後部キャビンでは、激しい衝撃と共に床が歪み、荷物が飛び交い、乗客の悲鳴が響き渡った。ジウンは咄嗟にヘリを庇おうとしたが、その瞬間、鋭い金属音が響き、キャビン後方が完全に切り裂かれた。


冷たい風が吹き込み、ジウンの体が宙に浮いた。そして、次の瞬間、意識が真っ白に途切れた。

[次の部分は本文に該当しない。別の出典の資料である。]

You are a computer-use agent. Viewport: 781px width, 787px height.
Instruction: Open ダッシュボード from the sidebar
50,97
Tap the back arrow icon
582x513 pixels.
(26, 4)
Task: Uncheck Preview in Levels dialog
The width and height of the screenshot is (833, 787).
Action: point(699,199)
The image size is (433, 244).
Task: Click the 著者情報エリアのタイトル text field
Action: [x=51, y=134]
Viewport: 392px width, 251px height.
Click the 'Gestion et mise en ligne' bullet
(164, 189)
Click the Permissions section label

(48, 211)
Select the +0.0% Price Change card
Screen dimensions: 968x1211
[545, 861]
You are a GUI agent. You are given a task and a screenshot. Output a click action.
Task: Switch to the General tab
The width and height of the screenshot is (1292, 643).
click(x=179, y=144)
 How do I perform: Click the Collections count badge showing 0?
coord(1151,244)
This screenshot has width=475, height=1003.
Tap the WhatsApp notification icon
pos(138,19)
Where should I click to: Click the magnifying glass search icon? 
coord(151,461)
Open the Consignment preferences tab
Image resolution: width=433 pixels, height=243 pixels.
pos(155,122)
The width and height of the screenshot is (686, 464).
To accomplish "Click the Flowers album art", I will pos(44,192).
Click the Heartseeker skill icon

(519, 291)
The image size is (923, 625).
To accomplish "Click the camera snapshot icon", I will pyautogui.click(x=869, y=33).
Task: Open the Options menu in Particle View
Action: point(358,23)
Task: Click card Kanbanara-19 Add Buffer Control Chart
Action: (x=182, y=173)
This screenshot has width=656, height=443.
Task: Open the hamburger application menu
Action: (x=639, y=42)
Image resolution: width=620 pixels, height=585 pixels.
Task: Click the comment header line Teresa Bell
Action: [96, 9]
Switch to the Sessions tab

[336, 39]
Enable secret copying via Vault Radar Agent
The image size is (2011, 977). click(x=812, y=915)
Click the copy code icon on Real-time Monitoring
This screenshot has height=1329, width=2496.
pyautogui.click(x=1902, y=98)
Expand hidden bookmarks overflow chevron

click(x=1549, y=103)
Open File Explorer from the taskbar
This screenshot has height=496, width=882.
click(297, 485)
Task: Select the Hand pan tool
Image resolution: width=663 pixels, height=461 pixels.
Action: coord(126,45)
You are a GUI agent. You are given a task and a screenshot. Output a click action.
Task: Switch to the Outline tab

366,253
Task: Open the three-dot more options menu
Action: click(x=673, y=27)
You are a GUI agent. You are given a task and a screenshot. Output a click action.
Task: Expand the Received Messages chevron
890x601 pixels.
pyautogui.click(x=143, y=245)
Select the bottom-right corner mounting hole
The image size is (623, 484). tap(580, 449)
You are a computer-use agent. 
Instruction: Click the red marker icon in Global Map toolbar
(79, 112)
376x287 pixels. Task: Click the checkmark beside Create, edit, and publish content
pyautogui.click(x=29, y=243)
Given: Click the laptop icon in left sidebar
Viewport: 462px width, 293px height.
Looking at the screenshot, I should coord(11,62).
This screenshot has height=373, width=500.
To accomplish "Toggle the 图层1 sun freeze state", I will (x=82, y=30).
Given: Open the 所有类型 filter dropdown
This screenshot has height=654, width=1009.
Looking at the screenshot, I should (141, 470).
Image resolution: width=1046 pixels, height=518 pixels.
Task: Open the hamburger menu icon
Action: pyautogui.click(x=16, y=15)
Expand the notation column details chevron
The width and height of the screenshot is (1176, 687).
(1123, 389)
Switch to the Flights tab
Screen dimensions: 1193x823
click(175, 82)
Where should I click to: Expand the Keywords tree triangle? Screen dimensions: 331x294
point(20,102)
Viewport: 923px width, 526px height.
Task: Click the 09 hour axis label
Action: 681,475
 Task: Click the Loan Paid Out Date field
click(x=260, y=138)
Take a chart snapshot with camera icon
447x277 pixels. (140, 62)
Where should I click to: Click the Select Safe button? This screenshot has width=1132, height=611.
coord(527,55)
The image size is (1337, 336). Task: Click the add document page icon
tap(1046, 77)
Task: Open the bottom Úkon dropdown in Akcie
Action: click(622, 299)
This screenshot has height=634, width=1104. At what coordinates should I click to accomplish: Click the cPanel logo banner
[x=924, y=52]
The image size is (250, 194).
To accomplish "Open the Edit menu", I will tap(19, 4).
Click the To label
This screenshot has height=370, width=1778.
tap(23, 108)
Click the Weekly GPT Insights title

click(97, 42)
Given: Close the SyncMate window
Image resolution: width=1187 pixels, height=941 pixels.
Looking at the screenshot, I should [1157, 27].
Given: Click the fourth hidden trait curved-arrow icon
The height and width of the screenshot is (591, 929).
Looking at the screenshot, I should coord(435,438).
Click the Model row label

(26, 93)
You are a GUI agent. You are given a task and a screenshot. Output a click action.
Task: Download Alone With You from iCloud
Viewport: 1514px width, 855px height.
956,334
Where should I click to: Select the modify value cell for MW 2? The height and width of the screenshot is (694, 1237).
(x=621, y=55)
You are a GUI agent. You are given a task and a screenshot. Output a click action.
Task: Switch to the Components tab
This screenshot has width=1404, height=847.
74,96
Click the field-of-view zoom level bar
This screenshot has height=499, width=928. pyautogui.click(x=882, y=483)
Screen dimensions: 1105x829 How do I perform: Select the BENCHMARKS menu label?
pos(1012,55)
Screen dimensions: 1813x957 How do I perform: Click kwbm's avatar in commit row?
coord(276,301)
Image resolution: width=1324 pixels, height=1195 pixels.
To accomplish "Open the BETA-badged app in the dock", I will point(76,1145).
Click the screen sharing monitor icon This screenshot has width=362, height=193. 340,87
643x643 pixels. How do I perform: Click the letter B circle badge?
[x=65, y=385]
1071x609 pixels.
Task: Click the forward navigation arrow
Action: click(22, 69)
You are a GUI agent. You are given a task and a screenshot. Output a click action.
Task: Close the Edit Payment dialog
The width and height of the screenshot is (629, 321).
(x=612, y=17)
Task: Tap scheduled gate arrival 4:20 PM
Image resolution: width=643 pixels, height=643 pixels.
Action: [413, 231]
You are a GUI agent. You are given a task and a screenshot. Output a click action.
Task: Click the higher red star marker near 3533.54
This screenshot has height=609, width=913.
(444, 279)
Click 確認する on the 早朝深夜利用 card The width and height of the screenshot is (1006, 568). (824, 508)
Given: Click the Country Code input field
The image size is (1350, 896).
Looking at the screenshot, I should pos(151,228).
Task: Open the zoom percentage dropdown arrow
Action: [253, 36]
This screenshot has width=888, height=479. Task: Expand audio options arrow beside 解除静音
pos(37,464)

静寂が戻ったとき、ジウンは泥の上に横たわっていた。周囲には煙が立ち込め、焦げた機体の破片が散らばっている。彼女は目を見開き、身体を起こそうとしたが、左腕に激痛が走った。


「ここは……どこ?」

彼女は震える声で呟いた。周囲の景色は地獄絵図のようだった。炎が燃え、金属の焦げる匂いが鼻を突く。


「助けて……誰か……」

遠くから微かな声が聞こえた。ジウンはその声の方向に這うように向かった。そこで彼女が見たのは、破片に埋もれたヘリだった。


「ヘリ!大丈夫!?」

必死に呼びかけたが、彼女の顔は動かなかった。ジウンの手が震え、唇が動かなくなる。


「私は……どうして生きているの……?」


ジウンの頭の中に浮かんだのは、自分が奇跡的に助かった理由への疑問と、生き延びた罪悪感だった。


次回予告


奇跡的に生還した客室乗務員・パク・ジウン。事故の地獄絵図を目の当たりにしながらも、自分が助かった理由がわからない。その疑問を胸に抱え、彼女は事故原因を探り始める。しかし、調査を進めるうちに浮かび上がるのは、航空会社と空港の不自然な対応、隠蔽された証拠、そして事故当日の謎の通信――。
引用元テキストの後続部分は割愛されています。